• REQUIRED WORK
Please copy, exactly as they appear below, the lines from the one containing "You are a GUI" through the one containing "Click the 'hcrthe".

Stored data entries:
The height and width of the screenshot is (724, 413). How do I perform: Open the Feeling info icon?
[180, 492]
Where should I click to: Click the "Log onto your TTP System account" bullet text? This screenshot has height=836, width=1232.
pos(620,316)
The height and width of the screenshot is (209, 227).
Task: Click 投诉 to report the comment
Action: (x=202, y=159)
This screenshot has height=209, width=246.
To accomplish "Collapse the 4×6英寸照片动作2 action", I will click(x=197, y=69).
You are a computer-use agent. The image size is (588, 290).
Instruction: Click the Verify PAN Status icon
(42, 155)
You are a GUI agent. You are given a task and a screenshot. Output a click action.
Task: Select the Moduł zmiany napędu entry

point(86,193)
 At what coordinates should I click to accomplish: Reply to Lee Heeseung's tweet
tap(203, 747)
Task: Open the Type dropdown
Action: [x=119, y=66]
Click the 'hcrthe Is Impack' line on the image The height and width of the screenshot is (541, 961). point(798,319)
...
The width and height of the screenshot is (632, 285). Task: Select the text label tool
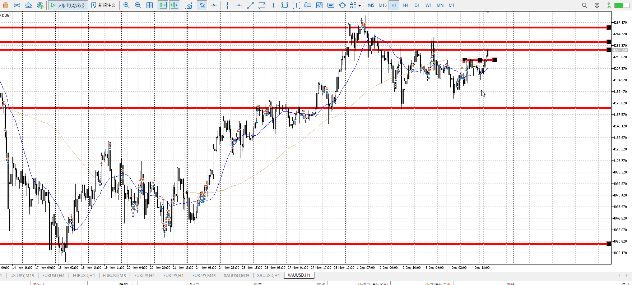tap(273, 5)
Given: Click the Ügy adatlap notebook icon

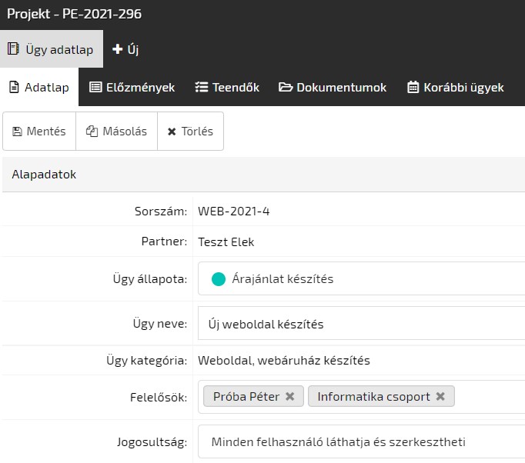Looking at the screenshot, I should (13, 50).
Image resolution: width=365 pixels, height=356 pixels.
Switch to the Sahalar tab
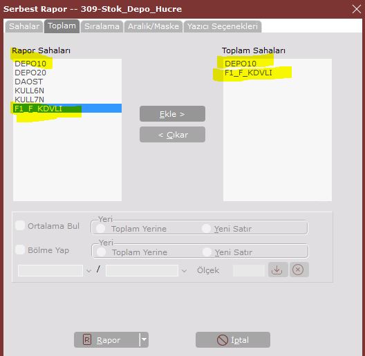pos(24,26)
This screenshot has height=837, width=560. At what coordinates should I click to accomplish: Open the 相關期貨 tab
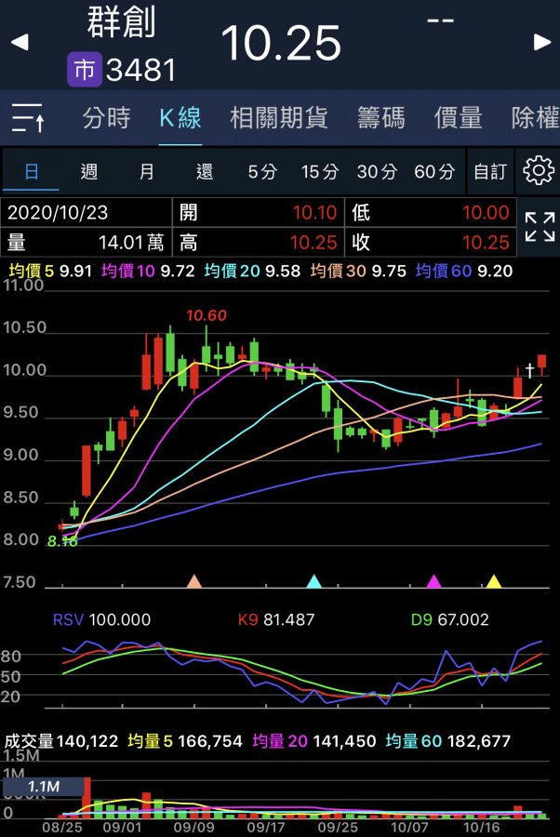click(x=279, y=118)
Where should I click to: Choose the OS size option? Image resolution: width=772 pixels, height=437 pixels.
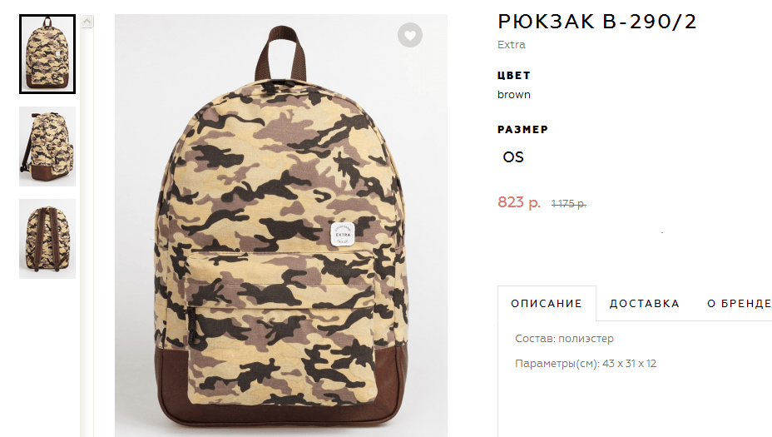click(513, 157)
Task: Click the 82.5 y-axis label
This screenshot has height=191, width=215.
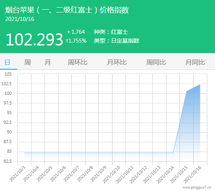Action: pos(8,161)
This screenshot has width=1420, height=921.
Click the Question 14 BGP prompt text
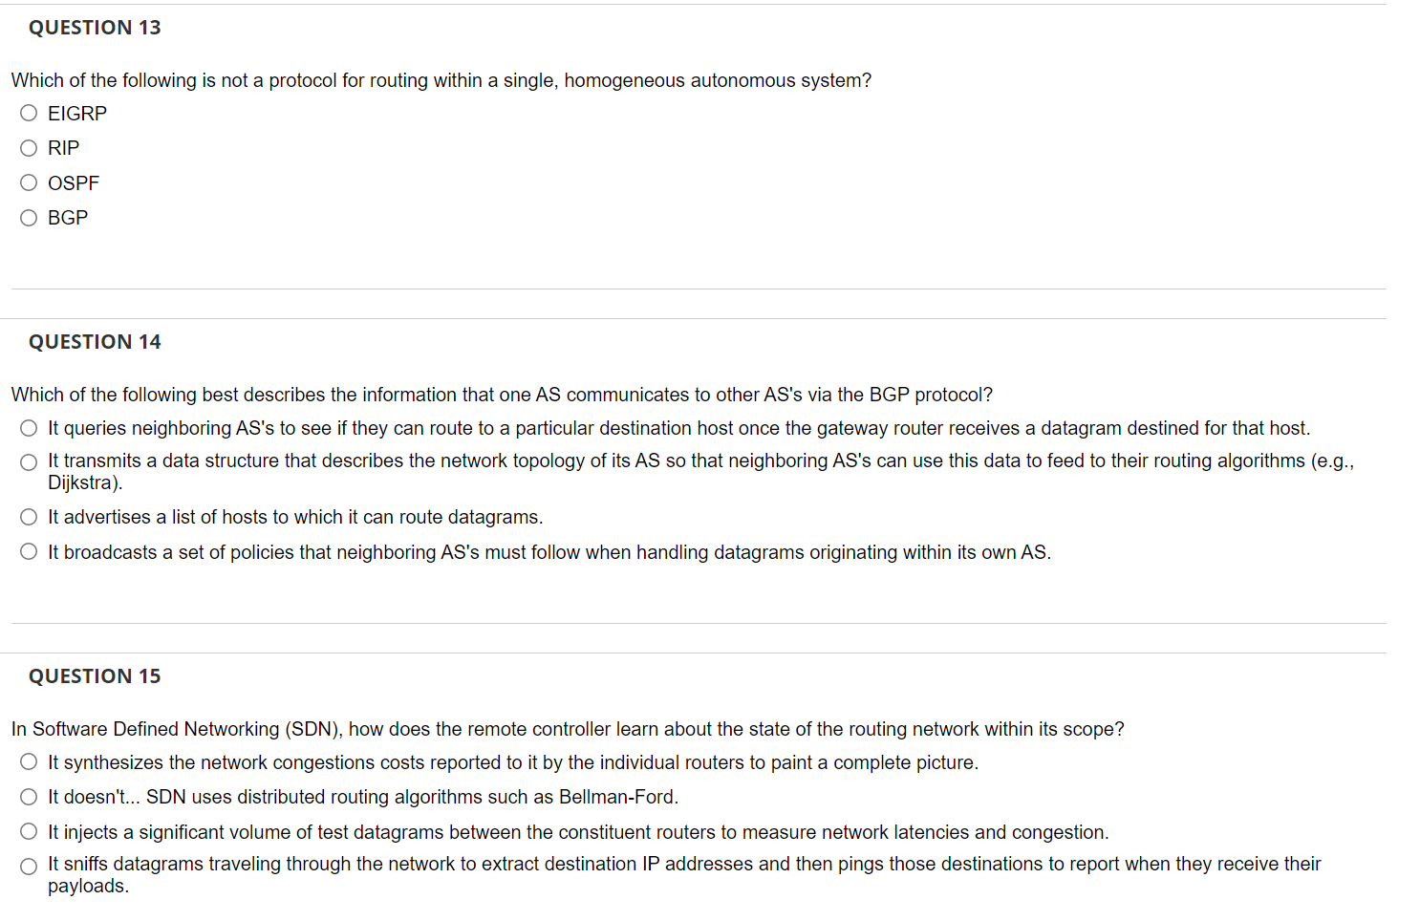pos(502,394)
==
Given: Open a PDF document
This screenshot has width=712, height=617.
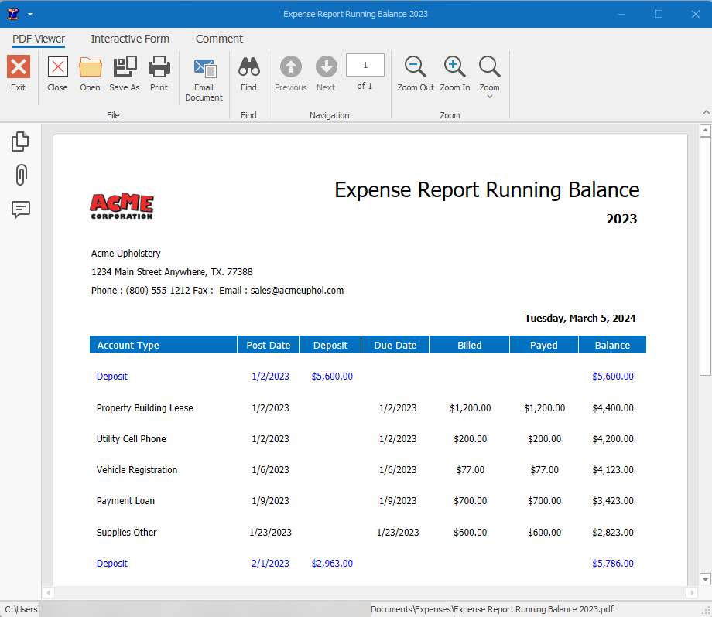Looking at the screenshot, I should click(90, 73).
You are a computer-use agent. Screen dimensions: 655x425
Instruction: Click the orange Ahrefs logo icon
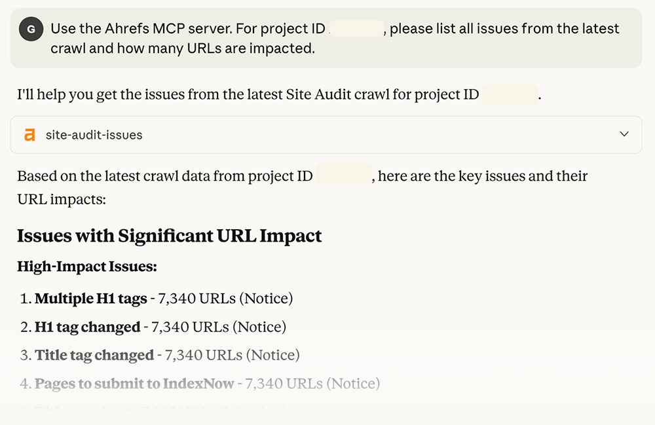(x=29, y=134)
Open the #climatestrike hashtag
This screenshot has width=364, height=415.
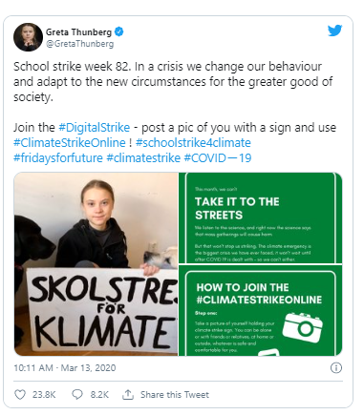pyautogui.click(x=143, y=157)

• OUTPUT FOR THIS EXERCISE
You are a GUI agent. You are given a task and a screenshot. Output a click action.
Task: Select the Moduł zmiany napędu entry

point(86,193)
 At what coordinates should I click to accomplish: Reply to Lee Heeseung's tweet
tap(203, 747)
Task: Open the Type dropdown
Action: [x=119, y=66]
Click the 'hcrthe Is Impack' line on the image The height and width of the screenshot is (541, 961). point(798,319)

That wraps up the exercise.